제공 데이터
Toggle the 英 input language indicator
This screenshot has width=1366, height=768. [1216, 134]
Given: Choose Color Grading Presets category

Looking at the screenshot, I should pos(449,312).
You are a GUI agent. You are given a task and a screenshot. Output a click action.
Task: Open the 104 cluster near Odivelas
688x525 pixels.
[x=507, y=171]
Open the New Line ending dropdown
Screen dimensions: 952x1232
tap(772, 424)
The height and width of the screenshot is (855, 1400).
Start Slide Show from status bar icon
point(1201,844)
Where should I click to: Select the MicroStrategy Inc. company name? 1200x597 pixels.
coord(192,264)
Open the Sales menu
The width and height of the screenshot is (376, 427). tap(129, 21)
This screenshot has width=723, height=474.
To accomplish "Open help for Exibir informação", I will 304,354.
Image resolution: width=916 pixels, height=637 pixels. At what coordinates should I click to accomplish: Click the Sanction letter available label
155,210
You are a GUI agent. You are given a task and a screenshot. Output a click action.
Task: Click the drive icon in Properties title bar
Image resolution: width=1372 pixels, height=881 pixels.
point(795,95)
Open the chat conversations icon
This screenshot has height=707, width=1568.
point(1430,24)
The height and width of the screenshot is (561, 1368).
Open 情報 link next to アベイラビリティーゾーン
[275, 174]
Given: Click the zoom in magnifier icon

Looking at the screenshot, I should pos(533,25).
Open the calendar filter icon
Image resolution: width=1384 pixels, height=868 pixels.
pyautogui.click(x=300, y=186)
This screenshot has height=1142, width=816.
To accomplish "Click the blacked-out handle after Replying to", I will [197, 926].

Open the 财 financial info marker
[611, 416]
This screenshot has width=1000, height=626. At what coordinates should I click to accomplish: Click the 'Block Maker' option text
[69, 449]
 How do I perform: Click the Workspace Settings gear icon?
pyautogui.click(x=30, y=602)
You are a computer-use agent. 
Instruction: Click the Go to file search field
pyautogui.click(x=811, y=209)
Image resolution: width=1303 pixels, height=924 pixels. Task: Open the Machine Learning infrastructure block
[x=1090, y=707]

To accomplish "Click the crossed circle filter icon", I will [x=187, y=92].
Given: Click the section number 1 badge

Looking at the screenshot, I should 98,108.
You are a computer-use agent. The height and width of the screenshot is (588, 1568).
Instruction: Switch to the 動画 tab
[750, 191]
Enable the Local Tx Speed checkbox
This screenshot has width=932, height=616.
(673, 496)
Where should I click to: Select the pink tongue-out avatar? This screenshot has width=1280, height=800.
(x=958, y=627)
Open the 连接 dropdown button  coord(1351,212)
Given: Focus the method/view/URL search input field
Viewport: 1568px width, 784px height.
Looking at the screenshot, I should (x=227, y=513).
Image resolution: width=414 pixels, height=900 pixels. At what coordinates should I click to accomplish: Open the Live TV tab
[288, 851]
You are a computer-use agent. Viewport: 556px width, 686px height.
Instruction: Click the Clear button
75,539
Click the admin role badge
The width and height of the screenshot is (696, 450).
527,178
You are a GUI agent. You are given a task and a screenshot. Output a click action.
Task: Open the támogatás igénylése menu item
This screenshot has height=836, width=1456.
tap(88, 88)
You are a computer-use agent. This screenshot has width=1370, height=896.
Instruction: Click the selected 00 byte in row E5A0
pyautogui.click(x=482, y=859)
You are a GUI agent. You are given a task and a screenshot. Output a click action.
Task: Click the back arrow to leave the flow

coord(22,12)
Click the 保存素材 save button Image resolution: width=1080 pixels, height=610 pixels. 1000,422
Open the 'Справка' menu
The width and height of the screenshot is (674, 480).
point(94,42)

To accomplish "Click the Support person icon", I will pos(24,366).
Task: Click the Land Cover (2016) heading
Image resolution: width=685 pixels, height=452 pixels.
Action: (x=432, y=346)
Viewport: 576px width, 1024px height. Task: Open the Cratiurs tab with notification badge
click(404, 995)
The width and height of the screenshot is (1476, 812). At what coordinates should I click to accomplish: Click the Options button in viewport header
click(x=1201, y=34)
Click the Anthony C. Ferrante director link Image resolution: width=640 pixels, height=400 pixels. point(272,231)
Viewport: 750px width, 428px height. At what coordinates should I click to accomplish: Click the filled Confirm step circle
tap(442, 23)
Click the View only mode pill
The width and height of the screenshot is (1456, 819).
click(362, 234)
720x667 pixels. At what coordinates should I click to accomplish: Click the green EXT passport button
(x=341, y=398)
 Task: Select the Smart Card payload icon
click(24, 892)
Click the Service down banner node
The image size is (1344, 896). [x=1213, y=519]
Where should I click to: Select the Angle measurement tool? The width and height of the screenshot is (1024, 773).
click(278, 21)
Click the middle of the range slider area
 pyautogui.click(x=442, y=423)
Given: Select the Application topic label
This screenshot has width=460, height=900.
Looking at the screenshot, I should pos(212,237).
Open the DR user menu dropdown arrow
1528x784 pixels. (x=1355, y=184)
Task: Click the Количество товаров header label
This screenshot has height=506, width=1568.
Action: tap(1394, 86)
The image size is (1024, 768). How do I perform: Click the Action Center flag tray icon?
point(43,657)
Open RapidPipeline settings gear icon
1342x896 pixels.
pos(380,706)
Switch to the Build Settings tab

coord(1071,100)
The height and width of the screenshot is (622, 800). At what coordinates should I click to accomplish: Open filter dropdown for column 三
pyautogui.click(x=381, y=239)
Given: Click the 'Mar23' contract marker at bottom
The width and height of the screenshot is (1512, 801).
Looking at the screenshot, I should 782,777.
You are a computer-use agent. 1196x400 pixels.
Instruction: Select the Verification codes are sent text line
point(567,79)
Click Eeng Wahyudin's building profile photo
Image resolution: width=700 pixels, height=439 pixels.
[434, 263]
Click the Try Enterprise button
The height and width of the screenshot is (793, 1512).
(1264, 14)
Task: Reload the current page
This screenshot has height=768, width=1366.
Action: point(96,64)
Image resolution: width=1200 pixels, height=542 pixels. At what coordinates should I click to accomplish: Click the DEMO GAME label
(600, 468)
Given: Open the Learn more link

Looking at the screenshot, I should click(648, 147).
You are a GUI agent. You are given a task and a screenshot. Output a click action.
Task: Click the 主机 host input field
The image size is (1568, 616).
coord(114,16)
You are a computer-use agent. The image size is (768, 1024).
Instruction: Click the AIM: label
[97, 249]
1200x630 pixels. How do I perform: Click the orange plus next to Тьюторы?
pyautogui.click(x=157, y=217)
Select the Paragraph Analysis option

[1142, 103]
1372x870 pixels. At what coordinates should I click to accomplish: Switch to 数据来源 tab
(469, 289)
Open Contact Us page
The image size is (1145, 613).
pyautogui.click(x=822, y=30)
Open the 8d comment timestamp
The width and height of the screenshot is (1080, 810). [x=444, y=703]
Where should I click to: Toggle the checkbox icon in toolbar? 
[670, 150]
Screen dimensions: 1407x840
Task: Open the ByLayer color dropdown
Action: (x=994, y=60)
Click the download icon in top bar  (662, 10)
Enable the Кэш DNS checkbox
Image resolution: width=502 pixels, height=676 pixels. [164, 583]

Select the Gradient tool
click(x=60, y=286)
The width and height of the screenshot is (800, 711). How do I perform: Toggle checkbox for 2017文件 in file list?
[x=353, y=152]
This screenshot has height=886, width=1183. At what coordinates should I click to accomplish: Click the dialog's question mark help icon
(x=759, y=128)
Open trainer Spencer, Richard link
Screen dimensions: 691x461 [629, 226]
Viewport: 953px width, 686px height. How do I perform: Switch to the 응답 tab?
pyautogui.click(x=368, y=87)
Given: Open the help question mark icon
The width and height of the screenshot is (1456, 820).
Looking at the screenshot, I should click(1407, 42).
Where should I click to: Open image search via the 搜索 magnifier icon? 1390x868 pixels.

과제 설명
빈 줄을 제외한 위의 모든 행을 '번호'와 '내용' 두 열로 된 Markdown 표로 정리해 주세요.

과제 답안
| 번호 | 내용 |
|---|---|
| 1 | Toggle the 英 input language indicator |
| 2 | This screenshot has width=1366, height=768. [1216, 134] |
| 3 | Given: Choose Color Grading Presets category |
| 4 | Looking at the screenshot, I should pos(449,312). |
| 5 | You are a GUI agent. You are given a task and a screenshot. Output a click action. |
| 6 | Task: Open the 104 cluster near Odivelas |
| 7 | 688x525 pixels. |
| 8 | [x=507, y=171] |
| 9 | Open the New Line ending dropdown |
| 10 | Screen dimensions: 952x1232 |
| 11 | tap(772, 424) |
| 12 | The height and width of the screenshot is (855, 1400). |
| 13 | Start Slide Show from status bar icon |
| 14 | point(1201,844) |
| 15 | Where should I click to: Select the MicroStrategy Inc. company name? 1200x597 pixels. |
| 16 | coord(192,264) |
| 17 | Open the Sales menu |
| 18 | The width and height of the screenshot is (376, 427). tap(129, 21) |
| 19 | This screenshot has width=723, height=474. |
| 20 | To accomplish "Open help for Exibir informação", I will 304,354. |
| 21 | Image resolution: width=916 pixels, height=637 pixels. At what coordinates should I click to accomplish: Click the Sanction letter available label |
| 22 | 155,210 |
| 23 | You are a GUI agent. You are given a task and a screenshot. Output a click action. |
| 24 | Task: Click the drive icon in Properties title bar |
| 25 | Image resolution: width=1372 pixels, height=881 pixels. |
| 26 | point(795,95) |
| 27 | Open the chat conversations icon |
| 28 | This screenshot has height=707, width=1568. |
| 29 | point(1430,24) |
| 30 | The height and width of the screenshot is (561, 1368). |
| 31 | Open 情報 link next to アベイラビリティーゾーン |
| 32 | [275, 174] |
| 33 | Given: Click the zoom in magnifier icon |
| 34 | Looking at the screenshot, I should pos(533,25). |
| 35 | Open the calendar filter icon |
| 36 | Image resolution: width=1384 pixels, height=868 pixels. |
| 37 | pyautogui.click(x=300, y=186) |
| 38 | This screenshot has height=1142, width=816. |
| 39 | To accomplish "Click the blacked-out handle after Replying to", I will [197, 926]. |
| 40 | Open the 财 financial info marker |
| 41 | [611, 416] |
| 42 | This screenshot has width=1000, height=626. At what coordinates should I click to accomplish: Click the 'Block Maker' option text |
| 43 | [69, 449] |
| 44 |  How do I perform: Click the Workspace Settings gear icon? |
| 45 | pyautogui.click(x=30, y=602) |
| 46 | You are a computer-use agent.  |
| 47 | Instruction: Click the Go to file search field |
| 48 | pyautogui.click(x=811, y=209) |
| 49 | Image resolution: width=1303 pixels, height=924 pixels. Task: Open the Machine Learning infrastructure block |
| 50 | [x=1090, y=707] |
| 51 | To accomplish "Click the crossed circle filter icon", I will [x=187, y=92]. |
| 52 | Given: Click the section number 1 badge |
| 53 | Looking at the screenshot, I should 98,108. |
| 54 | You are a computer-use agent. The height and width of the screenshot is (588, 1568). |
| 55 | Instruction: Switch to the 動画 tab |
| 56 | [750, 191] |
| 57 | Enable the Local Tx Speed checkbox |
| 58 | This screenshot has width=932, height=616. |
| 59 | (673, 496) |
| 60 | Where should I click to: Select the pink tongue-out avatar? This screenshot has width=1280, height=800. |
| 61 | (x=958, y=627) |
| 62 | Open the 连接 dropdown button  coord(1351,212) |
| 63 | Given: Focus the method/view/URL search input field |
| 64 | Viewport: 1568px width, 784px height. |
| 65 | Looking at the screenshot, I should (x=227, y=513). |
| 66 | Image resolution: width=414 pixels, height=900 pixels. At what coordinates should I click to accomplish: Open the Live TV tab |
| 67 | [288, 851] |
| 68 | You are a computer-use agent. Viewport: 556px width, 686px height. |
| 69 | Instruction: Click the Clear button |
| 70 | 75,539 |
| 71 | Click the admin role badge |
| 72 | The width and height of the screenshot is (696, 450). |
| 73 | 527,178 |
| 74 | You are a GUI agent. You are given a task and a screenshot. Output a click action. |
| 75 | Task: Open the támogatás igénylése menu item |
| 76 | This screenshot has height=836, width=1456. |
| 77 | tap(88, 88) |
| 78 | You are a computer-use agent. This screenshot has width=1370, height=896. |
| 79 | Instruction: Click the selected 00 byte in row E5A0 |
| 80 | pyautogui.click(x=482, y=859) |
| 81 | You are a GUI agent. You are given a task and a screenshot. Output a click action. |
| 82 | Task: Click the back arrow to leave the flow |
| 83 | coord(22,12) |
| 84 | Click the 保存素材 save button Image resolution: width=1080 pixels, height=610 pixels. 1000,422 |
| 85 | Open the 'Справка' menu |
| 86 | The width and height of the screenshot is (674, 480). |
| 87 | point(94,42) |
| 88 | To accomplish "Click the Support person icon", I will pos(24,366). |
| 89 | Task: Click the Land Cover (2016) heading |
| 90 | Image resolution: width=685 pixels, height=452 pixels. |
| 91 | Action: (x=432, y=346) |
| 92 | Viewport: 576px width, 1024px height. Task: Open the Cratiurs tab with notification badge |
| 93 | click(404, 995) |
| 94 | The width and height of the screenshot is (1476, 812). At what coordinates should I click to accomplish: Click the Options button in viewport header |
| 95 | click(x=1201, y=34) |
| 96 | Click the Anthony C. Ferrante director link Image resolution: width=640 pixels, height=400 pixels. point(272,231) |
| 97 | Viewport: 750px width, 428px height. At what coordinates should I click to accomplish: Click the filled Confirm step circle |
| 98 | tap(442, 23) |
| 99 | Click the View only mode pill |
| 100 | The width and height of the screenshot is (1456, 819). |
| 101 | click(362, 234) |
| 102 | 720x667 pixels. At what coordinates should I click to accomplish: Click the green EXT passport button |
| 103 | (x=341, y=398) |
| 104 |  Task: Select the Smart Card payload icon |
| 105 | click(24, 892) |
| 106 | Click the Service down banner node |
| 107 | The image size is (1344, 896). [x=1213, y=519] |
| 108 | Where should I click to: Select the Angle measurement tool? The width and height of the screenshot is (1024, 773). |
| 109 | click(278, 21) |
| 110 | Click the middle of the range slider area |
| 111 |  pyautogui.click(x=442, y=423) |
| 112 | Given: Select the Application topic label |
| 113 | This screenshot has width=460, height=900. |
| 114 | Looking at the screenshot, I should pos(212,237). |
| 115 | Open the DR user menu dropdown arrow |
| 116 | 1528x784 pixels. (x=1355, y=184) |
| 117 | Task: Click the Количество товаров header label |
| 118 | This screenshot has height=506, width=1568. |
| 119 | Action: tap(1394, 86) |
| 120 | The image size is (1024, 768). How do I perform: Click the Action Center flag tray icon? |
| 121 | point(43,657) |
| 122 | Open RapidPipeline settings gear icon |
| 123 | 1342x896 pixels. |
| 124 | pos(380,706) |
| 125 | Switch to the Build Settings tab |
| 126 | coord(1071,100) |
| 127 | The height and width of the screenshot is (622, 800). At what coordinates should I click to accomplish: Open filter dropdown for column 三 |
| 128 | pyautogui.click(x=381, y=239) |
| 129 | Given: Click the 'Mar23' contract marker at bottom |
| 130 | The width and height of the screenshot is (1512, 801). |
| 131 | Looking at the screenshot, I should 782,777. |
| 132 | You are a computer-use agent. 1196x400 pixels. |
| 133 | Instruction: Select the Verification codes are sent text line |
| 134 | point(567,79) |
| 135 | Click Eeng Wahyudin's building profile photo |
| 136 | Image resolution: width=700 pixels, height=439 pixels. |
| 137 | [434, 263] |
| 138 | Click the Try Enterprise button |
| 139 | The height and width of the screenshot is (793, 1512). |
| 140 | (1264, 14) |
| 141 | Task: Reload the current page |
| 142 | This screenshot has height=768, width=1366. |
| 143 | Action: point(96,64) |
| 144 | Image resolution: width=1200 pixels, height=542 pixels. At what coordinates should I click to accomplish: Click the DEMO GAME label |
| 145 | (600, 468) |
| 146 | Given: Open the Learn more link |
| 147 | Looking at the screenshot, I should click(648, 147). |
| 148 | You are a GUI agent. You are given a task and a screenshot. Output a click action. |
| 149 | Task: Click the 主机 host input field |
| 150 | The image size is (1568, 616). |
| 151 | coord(114,16) |
| 152 | You are a computer-use agent. The image size is (768, 1024). |
| 153 | Instruction: Click the AIM: label |
| 154 | [97, 249] |
| 155 | 1200x630 pixels. How do I perform: Click the orange plus next to Тьюторы? |
| 156 | pyautogui.click(x=157, y=217) |
| 157 | Select the Paragraph Analysis option |
| 158 | [1142, 103] |
| 159 | 1372x870 pixels. At what coordinates should I click to accomplish: Switch to 数据来源 tab |
| 160 | (469, 289) |
| 161 | Open Contact Us page |
| 162 | The image size is (1145, 613). |
| 163 | pyautogui.click(x=822, y=30) |
| 164 | Open the 8d comment timestamp |
| 165 | The width and height of the screenshot is (1080, 810). [x=444, y=703] |
| 166 | Where should I click to: Toggle the checkbox icon in toolbar?  |
| 167 | [670, 150] |
| 168 | Screen dimensions: 1407x840 |
| 169 | Task: Open the ByLayer color dropdown |
| 170 | Action: (x=994, y=60) |
| 171 | Click the download icon in top bar  (662, 10) |
| 172 | Enable the Кэш DNS checkbox |
| 173 | Image resolution: width=502 pixels, height=676 pixels. [164, 583] |
| 174 | Select the Gradient tool |
| 175 | click(x=60, y=286) |
| 176 | The width and height of the screenshot is (800, 711). How do I perform: Toggle checkbox for 2017文件 in file list? |
| 177 | [x=353, y=152] |
| 178 | This screenshot has height=886, width=1183. At what coordinates should I click to accomplish: Click the dialog's question mark help icon |
| 179 | (x=759, y=128) |
| 180 | Open trainer Spencer, Richard link |
| 181 | Screen dimensions: 691x461 [629, 226] |
| 182 | Viewport: 953px width, 686px height. How do I perform: Switch to the 응답 tab? |
| 183 | pyautogui.click(x=368, y=87) |
| 184 | Given: Open the help question mark icon |
| 185 | The width and height of the screenshot is (1456, 820). |
| 186 | Looking at the screenshot, I should click(1407, 42). |
| 187 | Where should I click to: Open image search via the 搜索 magnifier icon? 1390x868 pixels. |